New research suggests that persistent insomnia could eventually lead to increased inflammation and mortality risk, Medical News Today reported.

Researchers at the University of Arizona found that people who suffer from persistent insomnia are at greater risk than those who experience intermittent insomnia. Although about 20 percent of adults in the United States are affected by insomnia, only half (10 percent) suffer from persistent (or chronic) insomnia.

"We hypothesized that insomnia that was persistent over eight years, rather than intermittent insomnia, was associated with death independent of the effects of sedatives, opportunity for sleep (to distinguish it from sleep deprivation), and other confounding factors in a representative sample of the general adult community," Sairam Parthasarathy, lead investigator of the study, said in a statement. "An enhanced understanding of the association between persistence of insomnia and death would inform treatment of the 'at-risk' population."

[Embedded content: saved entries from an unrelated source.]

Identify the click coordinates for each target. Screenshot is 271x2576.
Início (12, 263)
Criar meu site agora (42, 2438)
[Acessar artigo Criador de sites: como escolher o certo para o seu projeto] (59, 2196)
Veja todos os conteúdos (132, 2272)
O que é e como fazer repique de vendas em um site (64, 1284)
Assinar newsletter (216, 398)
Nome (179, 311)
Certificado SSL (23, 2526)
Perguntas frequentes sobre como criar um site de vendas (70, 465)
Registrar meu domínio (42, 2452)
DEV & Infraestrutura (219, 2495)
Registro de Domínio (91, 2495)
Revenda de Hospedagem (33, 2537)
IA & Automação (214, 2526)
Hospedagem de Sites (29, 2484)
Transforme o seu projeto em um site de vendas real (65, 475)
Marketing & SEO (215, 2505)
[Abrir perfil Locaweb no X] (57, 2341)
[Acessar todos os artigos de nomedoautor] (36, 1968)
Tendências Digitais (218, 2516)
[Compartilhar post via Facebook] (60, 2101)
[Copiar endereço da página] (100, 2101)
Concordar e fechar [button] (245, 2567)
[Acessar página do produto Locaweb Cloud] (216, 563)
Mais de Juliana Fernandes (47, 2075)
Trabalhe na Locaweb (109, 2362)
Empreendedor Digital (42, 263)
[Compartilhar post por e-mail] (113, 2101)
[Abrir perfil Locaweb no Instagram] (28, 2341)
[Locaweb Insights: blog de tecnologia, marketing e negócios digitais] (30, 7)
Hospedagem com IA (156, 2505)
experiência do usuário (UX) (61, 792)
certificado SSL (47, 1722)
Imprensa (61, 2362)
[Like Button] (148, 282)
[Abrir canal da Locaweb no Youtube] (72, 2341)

For the study, researchers assessed the persistence of insomnia complaints in 1409 adult participants from the Tucson Epidemiological Study of Airway Obstructive Disease (TESAOD). The study commenced in 1972 with multiple follow-up surveys to 1996 and continuous mortality follow-up data to 2011 for a total of 38 years. Blood was collected and serum samples cryopreserved at baseline in 1972 and subsequently at multiple time points. Questions about sleep and related habits were inserted in the two surveys completed between 1984 and 1985 and between 1990 and 1992. The persistence of insomnia was assessed based upon whether insomnia was present in both the 1984-1985 and 1990-1992 surveys (persistent insomnia), in either but not both (intermittent insomnia), or in neither of the two surveys (never insomnia).

They found that after adjusting for various confounders such as age, sex, body weight, smoking, hypnotics, and physical activity, subjects with persistent insomnia were 58 percent more likely to die during the study than subjects with no insomnia and that mortality was cardiovascular- rather than cancer-related.

Although subjects with intermittent insomnia appeared to be more likely to die than no-insomnia subjects, further adjustments for various confounders such as body mass index, smoking status, and regular physical activity, as well as other confounding factors, eliminated this excess risk due to intermittent insomnia.

The findings are detailed in The American Journal of Medicine.